Von Frost und Vorfrühling

Hoffnung

Und dräut der Winter noch so sehr
Mit trotzigen Gebärden,
Und streut er Eis und Schnee umher,
Es muss doch Frühling werden.

Und drängen die Nebel noch so dicht
Sich vor den Blick der Sonne,
Sie wecket doch mit ihrem Licht
Einmal die Welt zur Wonne.

Blast nur, ihr Stürme, blast mit Macht,
Mir soll darob nicht bangen,
Auf leisen Sohlen über Nacht
Kommt doch der Lenz gegangen.

Da wacht die Erde grünend auf,
Weiß nicht, wie ihr geschehen,
Und lacht in den sonnigen Himmel hinauf
Und möchte vor Lust vergehen.

Sie flicht sich blühende Kränze ins Haar
Und schmückt sich mit Rosen und Ähren
Und lässt die Brünnlein rieseln klar,
Als wären es Freudenzähren.

Drum still! Und wie es frieren mag,
O Herz, gib dich zufrieden;
Es ist ein großer Maientag
Der ganzen Welt beschieden.

Und wenn dir oft auch bangt und graut,
Als sei die Höll’ auf Erden,
Nur unverzagt auf Gott vertraut!
Es muss doch Frühling werden.

(Emanuel Geibel, Hoffnung, aus: Zeitstimmen, 1846, Online-Quelle)

Sehnsucht nach dem Frühling

O wie ist es kalt geworden
und so traurig öd und leer!
Rauhe Winde wehn von Norden,
und die Sonne scheint nicht mehr.

Auf die Berge möcht ich fliegen
möchte sehn ein grünes Tal
möcht in Gras und Blumen Liegen
und mich freun am Sonnenstrahl.

Möchte hören die Schalmeien
und der Herden Glockenklang
Möchte freuen mich im Freien
an der Vögel süßem Sang!

Schöner Frühling, komm doch wieder
Lieber Frühling, komm doch bald
Bring uns Blumen, Laub und Lieder
schmücke wieder Feld und Wald

(August Heinrich Hoffmann von Fallersleben, Sehnsucht nach dem Frühling, 1849, aus: Die Kinderwelt in Liedern, 1853, Online-Quelle)

Vorfrühling

Sieh da: Die Weide schon im Silberpelz,
Die Birken glänzen, ob auch ohne Laub,
In einem Lichte, das wie Frühling ist.
Der blaue Himmel zeigt türkisenblau
Ganz schmale Streifen, und ich weiß, das ist
Des jungen Jahres erster Farbenklang,
Die ferne Flöte der Beruhigung:
Die Liebe hat die Flügel schon gespannt,
Sie naht gelassenen Flügels himmelher,
Bald wird die Erde bräutlich heiter sein.

• • • •

**ARBEITSAUFTRAG**
Schreibe aus dem Auszug den Abschnitt von „Sieh da: Die“ bis „bräutlich heiter sein.“ wortgetreu ab. Grundlage ist allein der Auszug.

**AUSGEWÄHLTES MATERIAL**
• • • •

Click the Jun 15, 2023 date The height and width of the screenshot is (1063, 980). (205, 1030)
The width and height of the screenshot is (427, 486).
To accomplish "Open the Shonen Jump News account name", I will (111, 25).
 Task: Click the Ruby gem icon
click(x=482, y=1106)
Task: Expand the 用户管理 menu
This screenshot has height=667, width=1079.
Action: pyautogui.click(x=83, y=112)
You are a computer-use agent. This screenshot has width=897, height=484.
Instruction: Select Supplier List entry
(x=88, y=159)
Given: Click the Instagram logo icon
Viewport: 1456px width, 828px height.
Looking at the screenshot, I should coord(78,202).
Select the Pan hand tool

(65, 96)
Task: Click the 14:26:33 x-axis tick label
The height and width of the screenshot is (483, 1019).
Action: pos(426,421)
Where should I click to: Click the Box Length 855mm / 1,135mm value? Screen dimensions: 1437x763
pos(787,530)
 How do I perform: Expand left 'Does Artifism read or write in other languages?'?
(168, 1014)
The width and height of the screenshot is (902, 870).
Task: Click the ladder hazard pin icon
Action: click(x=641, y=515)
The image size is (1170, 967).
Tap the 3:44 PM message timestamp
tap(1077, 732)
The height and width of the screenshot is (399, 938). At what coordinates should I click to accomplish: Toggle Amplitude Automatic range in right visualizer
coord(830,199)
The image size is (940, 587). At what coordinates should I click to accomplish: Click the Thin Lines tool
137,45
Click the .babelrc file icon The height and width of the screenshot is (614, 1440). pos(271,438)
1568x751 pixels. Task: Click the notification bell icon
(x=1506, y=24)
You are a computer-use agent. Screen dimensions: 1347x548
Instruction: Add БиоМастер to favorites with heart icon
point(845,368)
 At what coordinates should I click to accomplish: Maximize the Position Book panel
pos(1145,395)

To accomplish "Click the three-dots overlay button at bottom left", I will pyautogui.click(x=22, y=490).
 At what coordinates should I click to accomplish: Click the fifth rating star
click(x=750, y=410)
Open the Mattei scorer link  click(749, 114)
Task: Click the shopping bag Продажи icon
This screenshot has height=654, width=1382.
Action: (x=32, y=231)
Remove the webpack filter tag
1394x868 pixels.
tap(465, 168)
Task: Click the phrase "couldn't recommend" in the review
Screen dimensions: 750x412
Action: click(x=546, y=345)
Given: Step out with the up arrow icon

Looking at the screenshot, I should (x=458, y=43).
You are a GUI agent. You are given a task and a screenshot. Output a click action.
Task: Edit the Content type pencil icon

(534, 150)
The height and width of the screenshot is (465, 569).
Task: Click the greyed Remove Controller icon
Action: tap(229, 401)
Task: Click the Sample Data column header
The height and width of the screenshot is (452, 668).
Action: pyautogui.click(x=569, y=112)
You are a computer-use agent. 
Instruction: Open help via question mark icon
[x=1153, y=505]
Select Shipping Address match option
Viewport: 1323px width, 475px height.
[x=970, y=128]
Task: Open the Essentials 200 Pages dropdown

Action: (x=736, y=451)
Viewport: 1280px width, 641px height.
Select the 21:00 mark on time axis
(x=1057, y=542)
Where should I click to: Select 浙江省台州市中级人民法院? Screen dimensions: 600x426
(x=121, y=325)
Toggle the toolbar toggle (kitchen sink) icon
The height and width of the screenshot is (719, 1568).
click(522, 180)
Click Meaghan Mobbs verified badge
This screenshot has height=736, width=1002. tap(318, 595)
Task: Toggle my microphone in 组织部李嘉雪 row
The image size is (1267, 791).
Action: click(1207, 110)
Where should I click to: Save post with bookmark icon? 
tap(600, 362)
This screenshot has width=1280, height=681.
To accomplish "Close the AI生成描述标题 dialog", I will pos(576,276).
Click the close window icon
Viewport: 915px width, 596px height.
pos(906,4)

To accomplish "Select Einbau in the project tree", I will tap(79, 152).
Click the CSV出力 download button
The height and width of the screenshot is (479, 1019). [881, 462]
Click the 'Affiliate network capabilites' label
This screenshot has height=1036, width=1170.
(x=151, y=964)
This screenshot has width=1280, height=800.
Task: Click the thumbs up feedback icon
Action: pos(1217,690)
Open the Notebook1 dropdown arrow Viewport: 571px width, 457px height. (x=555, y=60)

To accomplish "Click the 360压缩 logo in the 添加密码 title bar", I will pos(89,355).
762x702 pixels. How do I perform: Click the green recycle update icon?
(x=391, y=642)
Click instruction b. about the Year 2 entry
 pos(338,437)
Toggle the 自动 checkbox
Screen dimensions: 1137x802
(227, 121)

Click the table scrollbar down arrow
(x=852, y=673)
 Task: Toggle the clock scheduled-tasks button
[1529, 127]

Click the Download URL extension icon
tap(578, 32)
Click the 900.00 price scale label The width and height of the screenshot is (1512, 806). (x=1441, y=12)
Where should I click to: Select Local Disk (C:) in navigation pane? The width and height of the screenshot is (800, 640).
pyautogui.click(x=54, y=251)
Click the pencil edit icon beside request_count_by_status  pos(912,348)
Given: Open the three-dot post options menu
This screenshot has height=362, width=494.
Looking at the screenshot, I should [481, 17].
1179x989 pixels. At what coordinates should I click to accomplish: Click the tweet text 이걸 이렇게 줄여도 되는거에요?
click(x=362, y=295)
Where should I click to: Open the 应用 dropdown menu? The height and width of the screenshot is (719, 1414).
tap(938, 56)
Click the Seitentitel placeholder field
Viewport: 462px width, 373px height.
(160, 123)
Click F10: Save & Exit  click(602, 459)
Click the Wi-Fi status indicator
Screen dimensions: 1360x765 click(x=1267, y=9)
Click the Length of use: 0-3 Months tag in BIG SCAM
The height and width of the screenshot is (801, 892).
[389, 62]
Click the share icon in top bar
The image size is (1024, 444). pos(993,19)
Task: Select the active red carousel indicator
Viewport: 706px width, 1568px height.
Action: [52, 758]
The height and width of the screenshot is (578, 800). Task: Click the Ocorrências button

• • • •

**LÖSUNG**
Sieh da: Die Weide schon im Silberpelz,
Die Birken glänzen, ob auch ohne Laub,
In einem Lichte, das wie Frühling ist.
Der blaue Himmel zeigt türkisenblau
Ganz schmale Streifen, und ich weiß, das ist
Des jungen Jahres erster Farbenklang,
Die ferne Flöte der Beruhigung:
Die Liebe hat die Flügel schon gespannt,
Sie naht gelassenen Flügels himmelher,
Bald wird die Erde bräutlich heiter sein.